start Material

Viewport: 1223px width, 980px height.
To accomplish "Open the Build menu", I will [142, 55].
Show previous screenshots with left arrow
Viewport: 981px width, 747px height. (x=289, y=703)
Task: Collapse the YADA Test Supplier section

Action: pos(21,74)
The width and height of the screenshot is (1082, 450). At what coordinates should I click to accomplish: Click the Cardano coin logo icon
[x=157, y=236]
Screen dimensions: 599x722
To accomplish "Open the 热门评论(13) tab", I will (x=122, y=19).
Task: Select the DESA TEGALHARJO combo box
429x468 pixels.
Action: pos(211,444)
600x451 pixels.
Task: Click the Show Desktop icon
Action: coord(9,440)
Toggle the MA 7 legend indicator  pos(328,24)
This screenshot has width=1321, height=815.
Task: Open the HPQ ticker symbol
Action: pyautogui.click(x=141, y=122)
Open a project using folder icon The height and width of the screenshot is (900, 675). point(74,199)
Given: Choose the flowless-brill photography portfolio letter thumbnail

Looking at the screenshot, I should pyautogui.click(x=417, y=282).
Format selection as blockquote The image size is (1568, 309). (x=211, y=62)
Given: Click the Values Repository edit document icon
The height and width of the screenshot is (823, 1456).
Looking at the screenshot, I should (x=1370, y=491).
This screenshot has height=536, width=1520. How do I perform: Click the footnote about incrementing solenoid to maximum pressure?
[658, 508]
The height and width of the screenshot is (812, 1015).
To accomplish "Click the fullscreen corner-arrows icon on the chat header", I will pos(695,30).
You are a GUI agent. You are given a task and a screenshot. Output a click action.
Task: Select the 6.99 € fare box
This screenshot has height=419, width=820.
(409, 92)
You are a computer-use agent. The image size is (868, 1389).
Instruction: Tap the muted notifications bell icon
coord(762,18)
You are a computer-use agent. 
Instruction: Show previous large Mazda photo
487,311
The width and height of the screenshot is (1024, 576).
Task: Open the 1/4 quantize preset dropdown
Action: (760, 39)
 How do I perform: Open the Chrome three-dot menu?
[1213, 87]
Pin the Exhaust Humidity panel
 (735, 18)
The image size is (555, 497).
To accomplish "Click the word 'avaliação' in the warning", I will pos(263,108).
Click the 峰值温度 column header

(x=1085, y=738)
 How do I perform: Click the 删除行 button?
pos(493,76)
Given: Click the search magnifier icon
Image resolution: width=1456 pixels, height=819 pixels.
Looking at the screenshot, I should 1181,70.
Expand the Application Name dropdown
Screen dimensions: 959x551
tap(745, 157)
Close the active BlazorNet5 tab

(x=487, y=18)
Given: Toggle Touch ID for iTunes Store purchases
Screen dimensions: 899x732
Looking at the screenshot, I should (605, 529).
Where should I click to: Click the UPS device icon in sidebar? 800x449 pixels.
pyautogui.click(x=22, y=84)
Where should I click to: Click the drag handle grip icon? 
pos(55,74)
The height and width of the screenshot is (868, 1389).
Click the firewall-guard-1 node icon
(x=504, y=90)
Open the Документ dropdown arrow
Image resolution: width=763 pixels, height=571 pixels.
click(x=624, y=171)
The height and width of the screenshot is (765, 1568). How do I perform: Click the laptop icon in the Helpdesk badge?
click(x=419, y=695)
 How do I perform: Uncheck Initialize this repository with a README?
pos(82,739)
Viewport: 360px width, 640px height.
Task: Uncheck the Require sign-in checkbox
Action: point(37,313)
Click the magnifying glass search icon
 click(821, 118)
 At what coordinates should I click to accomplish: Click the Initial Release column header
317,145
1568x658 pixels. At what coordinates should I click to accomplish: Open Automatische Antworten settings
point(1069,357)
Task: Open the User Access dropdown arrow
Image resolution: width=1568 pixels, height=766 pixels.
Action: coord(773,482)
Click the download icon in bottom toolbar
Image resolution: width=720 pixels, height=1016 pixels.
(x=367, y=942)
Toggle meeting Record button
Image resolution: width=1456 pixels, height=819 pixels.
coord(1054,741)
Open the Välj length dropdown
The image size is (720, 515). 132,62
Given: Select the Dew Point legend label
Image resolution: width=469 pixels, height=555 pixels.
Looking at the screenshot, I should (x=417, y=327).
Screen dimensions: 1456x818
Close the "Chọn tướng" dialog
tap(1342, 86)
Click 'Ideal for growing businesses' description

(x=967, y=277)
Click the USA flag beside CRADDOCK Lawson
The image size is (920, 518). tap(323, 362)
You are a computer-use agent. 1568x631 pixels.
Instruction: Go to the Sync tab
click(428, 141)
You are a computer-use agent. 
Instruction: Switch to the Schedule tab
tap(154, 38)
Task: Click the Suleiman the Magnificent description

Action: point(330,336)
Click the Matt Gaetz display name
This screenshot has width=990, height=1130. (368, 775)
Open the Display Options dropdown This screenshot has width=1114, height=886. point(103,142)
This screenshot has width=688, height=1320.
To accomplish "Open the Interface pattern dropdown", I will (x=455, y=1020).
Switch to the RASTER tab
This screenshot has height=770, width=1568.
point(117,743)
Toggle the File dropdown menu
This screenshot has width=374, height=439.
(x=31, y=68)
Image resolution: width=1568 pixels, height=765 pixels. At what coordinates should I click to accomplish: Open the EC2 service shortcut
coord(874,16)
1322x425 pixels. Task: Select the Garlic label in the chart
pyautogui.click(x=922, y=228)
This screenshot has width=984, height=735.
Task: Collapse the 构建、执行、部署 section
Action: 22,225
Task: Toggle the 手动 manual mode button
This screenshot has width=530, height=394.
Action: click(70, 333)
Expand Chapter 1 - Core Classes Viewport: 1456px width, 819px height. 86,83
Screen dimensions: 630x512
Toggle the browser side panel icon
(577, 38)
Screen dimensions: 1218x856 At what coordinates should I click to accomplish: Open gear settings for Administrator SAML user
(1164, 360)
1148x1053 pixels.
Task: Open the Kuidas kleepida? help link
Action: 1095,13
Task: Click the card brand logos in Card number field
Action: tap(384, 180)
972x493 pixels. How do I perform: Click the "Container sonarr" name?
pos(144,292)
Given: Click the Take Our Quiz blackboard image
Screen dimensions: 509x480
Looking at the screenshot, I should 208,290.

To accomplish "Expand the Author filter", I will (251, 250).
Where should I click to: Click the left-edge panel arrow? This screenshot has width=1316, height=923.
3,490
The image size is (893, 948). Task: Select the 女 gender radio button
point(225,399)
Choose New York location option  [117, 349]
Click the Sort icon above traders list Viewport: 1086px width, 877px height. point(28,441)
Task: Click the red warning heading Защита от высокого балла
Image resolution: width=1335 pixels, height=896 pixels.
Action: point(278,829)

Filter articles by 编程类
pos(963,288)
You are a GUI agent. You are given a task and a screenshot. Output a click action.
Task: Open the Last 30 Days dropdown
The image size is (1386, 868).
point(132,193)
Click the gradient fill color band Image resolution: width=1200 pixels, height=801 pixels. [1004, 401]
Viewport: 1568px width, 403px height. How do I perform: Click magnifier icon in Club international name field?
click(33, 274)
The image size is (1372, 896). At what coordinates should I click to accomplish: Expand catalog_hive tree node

end Material

**Work to do**:
Reproduce every item above word for word, keeping each line as it appears.

**Result of this exercise**:
Viewport: 1223px width, 980px height.
To accomplish "Open the Build menu", I will [142, 55].
Show previous screenshots with left arrow
Viewport: 981px width, 747px height. (x=289, y=703)
Task: Collapse the YADA Test Supplier section

Action: pos(21,74)
The width and height of the screenshot is (1082, 450). At what coordinates should I click to accomplish: Click the Cardano coin logo icon
[x=157, y=236]
Screen dimensions: 599x722
To accomplish "Open the 热门评论(13) tab", I will (x=122, y=19).
Task: Select the DESA TEGALHARJO combo box
429x468 pixels.
Action: pos(211,444)
600x451 pixels.
Task: Click the Show Desktop icon
Action: coord(9,440)
Toggle the MA 7 legend indicator  pos(328,24)
This screenshot has width=1321, height=815.
Task: Open the HPQ ticker symbol
Action: pyautogui.click(x=141, y=122)
Open a project using folder icon The height and width of the screenshot is (900, 675). point(74,199)
Given: Choose the flowless-brill photography portfolio letter thumbnail

Looking at the screenshot, I should pyautogui.click(x=417, y=282).
Format selection as blockquote The image size is (1568, 309). (x=211, y=62)
Given: Click the Values Repository edit document icon
The height and width of the screenshot is (823, 1456).
Looking at the screenshot, I should (x=1370, y=491).
This screenshot has height=536, width=1520. How do I perform: Click the footnote about incrementing solenoid to maximum pressure?
[658, 508]
The height and width of the screenshot is (812, 1015).
To accomplish "Click the fullscreen corner-arrows icon on the chat header", I will pos(695,30).
You are a GUI agent. You are given a task and a screenshot. Output a click action.
Task: Select the 6.99 € fare box
This screenshot has height=419, width=820.
(409, 92)
You are a computer-use agent. The image size is (868, 1389).
Instruction: Tap the muted notifications bell icon
coord(762,18)
You are a computer-use agent. 
Instruction: Show previous large Mazda photo
487,311
The width and height of the screenshot is (1024, 576).
Task: Open the 1/4 quantize preset dropdown
Action: (760, 39)
 How do I perform: Open the Chrome three-dot menu?
[1213, 87]
Pin the Exhaust Humidity panel
 (735, 18)
The image size is (555, 497).
To accomplish "Click the word 'avaliação' in the warning", I will pos(263,108).
Click the 峰值温度 column header

(x=1085, y=738)
 How do I perform: Click the 删除行 button?
pos(493,76)
Given: Click the search magnifier icon
Image resolution: width=1456 pixels, height=819 pixels.
Looking at the screenshot, I should 1181,70.
Expand the Application Name dropdown
Screen dimensions: 959x551
tap(745, 157)
Close the active BlazorNet5 tab

(x=487, y=18)
Given: Toggle Touch ID for iTunes Store purchases
Screen dimensions: 899x732
Looking at the screenshot, I should (605, 529).
Where should I click to: Click the UPS device icon in sidebar? 800x449 pixels.
pyautogui.click(x=22, y=84)
Where should I click to: Click the drag handle grip icon? 
pos(55,74)
The height and width of the screenshot is (868, 1389).
Click the firewall-guard-1 node icon
(x=504, y=90)
Open the Документ dropdown arrow
Image resolution: width=763 pixels, height=571 pixels.
click(x=624, y=171)
The height and width of the screenshot is (765, 1568). How do I perform: Click the laptop icon in the Helpdesk badge?
click(x=419, y=695)
 How do I perform: Uncheck Initialize this repository with a README?
pos(82,739)
Viewport: 360px width, 640px height.
Task: Uncheck the Require sign-in checkbox
Action: point(37,313)
Click the magnifying glass search icon
 click(821, 118)
 At what coordinates should I click to accomplish: Click the Initial Release column header
317,145
1568x658 pixels. At what coordinates should I click to accomplish: Open Automatische Antworten settings
point(1069,357)
Task: Open the User Access dropdown arrow
Image resolution: width=1568 pixels, height=766 pixels.
Action: coord(773,482)
Click the download icon in bottom toolbar
Image resolution: width=720 pixels, height=1016 pixels.
(x=367, y=942)
Toggle meeting Record button
Image resolution: width=1456 pixels, height=819 pixels.
coord(1054,741)
Open the Välj length dropdown
The image size is (720, 515). 132,62
Given: Select the Dew Point legend label
Image resolution: width=469 pixels, height=555 pixels.
Looking at the screenshot, I should (x=417, y=327).
Screen dimensions: 1456x818
Close the "Chọn tướng" dialog
tap(1342, 86)
Click 'Ideal for growing businesses' description

(x=967, y=277)
Click the USA flag beside CRADDOCK Lawson
The image size is (920, 518). tap(323, 362)
You are a computer-use agent. 1568x631 pixels.
Instruction: Go to the Sync tab
click(428, 141)
You are a computer-use agent. 
Instruction: Switch to the Schedule tab
tap(154, 38)
Task: Click the Suleiman the Magnificent description

Action: point(330,336)
Click the Matt Gaetz display name
This screenshot has width=990, height=1130. (368, 775)
Open the Display Options dropdown This screenshot has width=1114, height=886. point(103,142)
This screenshot has width=688, height=1320.
To accomplish "Open the Interface pattern dropdown", I will (x=455, y=1020).
Switch to the RASTER tab
This screenshot has height=770, width=1568.
point(117,743)
Toggle the File dropdown menu
This screenshot has width=374, height=439.
(x=31, y=68)
Image resolution: width=1568 pixels, height=765 pixels. At what coordinates should I click to accomplish: Open the EC2 service shortcut
coord(874,16)
1322x425 pixels. Task: Select the Garlic label in the chart
pyautogui.click(x=922, y=228)
This screenshot has width=984, height=735.
Task: Collapse the 构建、执行、部署 section
Action: 22,225
Task: Toggle the 手动 manual mode button
This screenshot has width=530, height=394.
Action: click(70, 333)
Expand Chapter 1 - Core Classes Viewport: 1456px width, 819px height. 86,83
Screen dimensions: 630x512
Toggle the browser side panel icon
(577, 38)
Screen dimensions: 1218x856 At what coordinates should I click to accomplish: Open gear settings for Administrator SAML user
(1164, 360)
1148x1053 pixels.
Task: Open the Kuidas kleepida? help link
Action: 1095,13
Task: Click the card brand logos in Card number field
Action: tap(384, 180)
972x493 pixels. How do I perform: Click the "Container sonarr" name?
pos(144,292)
Given: Click the Take Our Quiz blackboard image
Screen dimensions: 509x480
Looking at the screenshot, I should 208,290.

To accomplish "Expand the Author filter", I will (251, 250).
Where should I click to: Click the left-edge panel arrow? This screenshot has width=1316, height=923.
3,490
The image size is (893, 948). Task: Select the 女 gender radio button
point(225,399)
Choose New York location option  [117, 349]
Click the Sort icon above traders list Viewport: 1086px width, 877px height. point(28,441)
Task: Click the red warning heading Защита от высокого балла
Image resolution: width=1335 pixels, height=896 pixels.
Action: point(278,829)

Filter articles by 编程类
pos(963,288)
You are a GUI agent. You are given a task and a screenshot. Output a click action.
Task: Open the Last 30 Days dropdown
The image size is (1386, 868).
point(132,193)
Click the gradient fill color band Image resolution: width=1200 pixels, height=801 pixels. [1004, 401]
Viewport: 1568px width, 403px height. How do I perform: Click magnifier icon in Club international name field?
click(33, 274)
The image size is (1372, 896). At what coordinates should I click to accomplish: Expand catalog_hive tree node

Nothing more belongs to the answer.